> Problem details
Which lines of the records below contain the word "agent"? Show each one.

> Extracted information
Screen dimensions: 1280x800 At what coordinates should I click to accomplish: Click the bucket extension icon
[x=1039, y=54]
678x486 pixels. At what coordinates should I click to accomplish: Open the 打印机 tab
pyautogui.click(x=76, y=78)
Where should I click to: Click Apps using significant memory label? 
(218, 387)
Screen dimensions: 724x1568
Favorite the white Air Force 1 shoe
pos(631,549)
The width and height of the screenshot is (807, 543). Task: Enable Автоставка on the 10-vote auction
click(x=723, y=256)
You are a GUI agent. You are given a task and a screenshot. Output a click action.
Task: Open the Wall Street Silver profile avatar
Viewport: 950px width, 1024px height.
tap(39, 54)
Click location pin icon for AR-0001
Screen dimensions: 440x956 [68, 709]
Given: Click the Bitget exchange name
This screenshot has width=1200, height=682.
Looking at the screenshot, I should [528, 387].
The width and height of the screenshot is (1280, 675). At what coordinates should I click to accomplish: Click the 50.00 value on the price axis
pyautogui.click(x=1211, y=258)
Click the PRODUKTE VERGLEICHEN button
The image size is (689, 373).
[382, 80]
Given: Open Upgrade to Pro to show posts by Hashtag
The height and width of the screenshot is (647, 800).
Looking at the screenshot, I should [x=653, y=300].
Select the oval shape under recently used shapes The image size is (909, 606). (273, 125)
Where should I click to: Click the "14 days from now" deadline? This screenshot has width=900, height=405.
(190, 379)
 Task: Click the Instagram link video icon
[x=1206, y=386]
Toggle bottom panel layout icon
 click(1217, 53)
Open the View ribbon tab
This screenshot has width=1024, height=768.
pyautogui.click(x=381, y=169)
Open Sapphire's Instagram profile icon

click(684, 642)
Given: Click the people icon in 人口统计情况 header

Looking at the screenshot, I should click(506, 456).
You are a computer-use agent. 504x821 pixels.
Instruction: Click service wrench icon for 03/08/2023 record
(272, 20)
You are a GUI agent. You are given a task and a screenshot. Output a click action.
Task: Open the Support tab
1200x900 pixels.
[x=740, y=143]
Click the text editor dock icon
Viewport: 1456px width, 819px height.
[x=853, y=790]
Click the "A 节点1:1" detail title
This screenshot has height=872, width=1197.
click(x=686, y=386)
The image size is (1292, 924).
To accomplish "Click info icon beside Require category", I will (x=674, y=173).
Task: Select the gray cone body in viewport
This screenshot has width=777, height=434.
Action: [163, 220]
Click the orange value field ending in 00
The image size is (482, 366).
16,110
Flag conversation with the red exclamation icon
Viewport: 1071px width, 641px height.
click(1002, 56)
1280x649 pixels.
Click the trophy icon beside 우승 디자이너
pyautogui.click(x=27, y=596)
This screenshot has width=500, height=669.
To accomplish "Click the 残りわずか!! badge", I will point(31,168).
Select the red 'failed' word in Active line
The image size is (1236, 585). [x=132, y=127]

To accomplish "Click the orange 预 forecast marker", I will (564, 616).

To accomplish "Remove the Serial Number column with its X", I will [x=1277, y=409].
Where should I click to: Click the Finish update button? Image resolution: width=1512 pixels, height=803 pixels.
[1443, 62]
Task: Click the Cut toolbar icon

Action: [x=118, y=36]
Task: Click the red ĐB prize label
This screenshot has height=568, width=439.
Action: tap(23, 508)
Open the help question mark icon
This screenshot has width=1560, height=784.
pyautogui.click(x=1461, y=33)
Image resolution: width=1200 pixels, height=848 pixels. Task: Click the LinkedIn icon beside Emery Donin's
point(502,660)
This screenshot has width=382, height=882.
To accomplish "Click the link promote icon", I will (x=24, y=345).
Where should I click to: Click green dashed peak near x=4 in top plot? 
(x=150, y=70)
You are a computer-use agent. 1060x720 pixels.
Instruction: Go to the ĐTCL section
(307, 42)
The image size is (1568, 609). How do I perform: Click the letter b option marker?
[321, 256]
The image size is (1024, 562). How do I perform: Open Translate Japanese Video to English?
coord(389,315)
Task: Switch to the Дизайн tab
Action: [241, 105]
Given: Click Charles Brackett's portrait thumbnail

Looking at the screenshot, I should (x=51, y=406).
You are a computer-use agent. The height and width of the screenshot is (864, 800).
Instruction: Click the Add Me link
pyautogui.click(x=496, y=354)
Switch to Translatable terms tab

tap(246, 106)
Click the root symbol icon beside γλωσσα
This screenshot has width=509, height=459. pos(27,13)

> Answer to the exercise
You are a GUI agent. You are given a task and a screenshot. Output a click action.
You are a computer-use agent. 504x821 pixels.
You are a GUI agent. You are given a task and a screenshot. Output a click action.
You are a computer-use agent. 1060x720 pixels.
You are a computer-use agent. The height and width of the screenshot is (864, 800).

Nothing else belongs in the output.